Begin
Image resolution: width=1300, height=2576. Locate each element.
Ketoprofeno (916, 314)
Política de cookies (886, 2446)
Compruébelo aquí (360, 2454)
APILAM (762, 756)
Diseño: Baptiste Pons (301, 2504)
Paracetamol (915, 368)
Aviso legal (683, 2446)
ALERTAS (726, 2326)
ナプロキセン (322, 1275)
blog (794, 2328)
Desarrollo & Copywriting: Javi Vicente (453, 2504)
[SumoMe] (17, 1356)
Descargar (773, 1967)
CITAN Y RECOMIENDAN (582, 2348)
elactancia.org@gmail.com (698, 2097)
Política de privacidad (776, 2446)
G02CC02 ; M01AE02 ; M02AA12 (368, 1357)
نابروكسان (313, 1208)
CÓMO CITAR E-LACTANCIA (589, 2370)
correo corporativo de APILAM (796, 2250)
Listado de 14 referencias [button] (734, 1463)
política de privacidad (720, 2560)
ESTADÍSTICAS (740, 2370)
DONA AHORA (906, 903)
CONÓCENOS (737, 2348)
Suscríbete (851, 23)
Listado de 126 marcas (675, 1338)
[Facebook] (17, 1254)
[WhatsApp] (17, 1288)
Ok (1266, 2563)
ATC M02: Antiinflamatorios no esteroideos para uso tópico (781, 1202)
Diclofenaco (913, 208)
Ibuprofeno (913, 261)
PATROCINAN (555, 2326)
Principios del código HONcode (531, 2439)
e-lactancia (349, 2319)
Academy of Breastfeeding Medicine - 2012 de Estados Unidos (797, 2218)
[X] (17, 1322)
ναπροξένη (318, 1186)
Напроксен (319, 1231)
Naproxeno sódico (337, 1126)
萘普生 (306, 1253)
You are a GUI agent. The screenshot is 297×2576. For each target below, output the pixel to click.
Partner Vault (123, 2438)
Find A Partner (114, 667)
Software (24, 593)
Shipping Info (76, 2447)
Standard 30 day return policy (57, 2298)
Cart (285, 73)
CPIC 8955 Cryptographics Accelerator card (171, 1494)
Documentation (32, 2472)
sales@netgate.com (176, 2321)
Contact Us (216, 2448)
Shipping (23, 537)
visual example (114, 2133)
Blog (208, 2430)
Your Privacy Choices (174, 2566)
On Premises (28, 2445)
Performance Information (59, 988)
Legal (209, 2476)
End
| REQUIREMENT |
Convert the entire listing above into a JSON array of strings, one string per line, leaving out any blank lines.

| ANSWER |
[
  "Image resolution: width=1300, height=2576. Locate each element.",
  "Ketoprofeno (916, 314)",
  "Política de cookies (886, 2446)",
  "Compruébelo aquí (360, 2454)",
  "APILAM (762, 756)",
  "Diseño: Baptiste Pons (301, 2504)",
  "Paracetamol (915, 368)",
  "Aviso legal (683, 2446)",
  "ALERTAS (726, 2326)",
  "ナプロキセン (322, 1275)",
  "blog (794, 2328)",
  "Desarrollo & Copywriting: Javi Vicente (453, 2504)",
  "[SumoMe] (17, 1356)",
  "Descargar (773, 1967)",
  "CITAN Y RECOMIENDAN (582, 2348)",
  "elactancia.org@gmail.com (698, 2097)",
  "Política de privacidad (776, 2446)",
  "G02CC02 ; M01AE02 ; M02AA12 (368, 1357)",
  "نابروكسان (313, 1208)",
  "CÓMO CITAR E-LACTANCIA (589, 2370)",
  "correo corporativo de APILAM (796, 2250)",
  "Listado de 14 referencias [button] (734, 1463)",
  "política de privacidad (720, 2560)",
  "ESTADÍSTICAS (740, 2370)",
  "DONA AHORA (906, 903)",
  "CONÓCENOS (737, 2348)",
  "Suscríbete (851, 23)",
  "Listado de 126 marcas (675, 1338)",
  "[Facebook] (17, 1254)",
  "[WhatsApp] (17, 1288)",
  "Ok (1266, 2563)",
  "ATC M02: Antiinflamatorios no esteroideos para uso tópico (781, 1202)",
  "Diclofenaco (913, 208)",
  "Ibuprofeno (913, 261)",
  "PATROCINAN (555, 2326)",
  "Principios del código HONcode (531, 2439)",
  "e-lactancia (349, 2319)",
  "Academy of Breastfeeding Medicine - 2012 de Estados Unidos (797, 2218)",
  "[X] (17, 1322)",
  "ναπροξένη (318, 1186)",
  "Напроксен (319, 1231)",
  "Naproxeno sódico (337, 1126)",
  "萘普生 (306, 1253)",
  "You are a GUI agent. The screenshot is 297×2576. For each target below, output the pixel to click.",
  "Partner Vault (123, 2438)",
  "Find A Partner (114, 667)",
  "Software (24, 593)",
  "Shipping Info (76, 2447)",
  "Standard 30 day return policy (57, 2298)",
  "Cart (285, 73)",
  "CPIC 8955 Cryptographics Accelerator card (171, 1494)",
  "Documentation (32, 2472)",
  "sales@netgate.com (176, 2321)",
  "Contact Us (216, 2448)",
  "Shipping (23, 537)",
  "visual example (114, 2133)",
  "Blog (208, 2430)",
  "Your Privacy Choices (174, 2566)",
  "On Premises (28, 2445)",
  "Performance Information (59, 988)",
  "Legal (209, 2476)"
]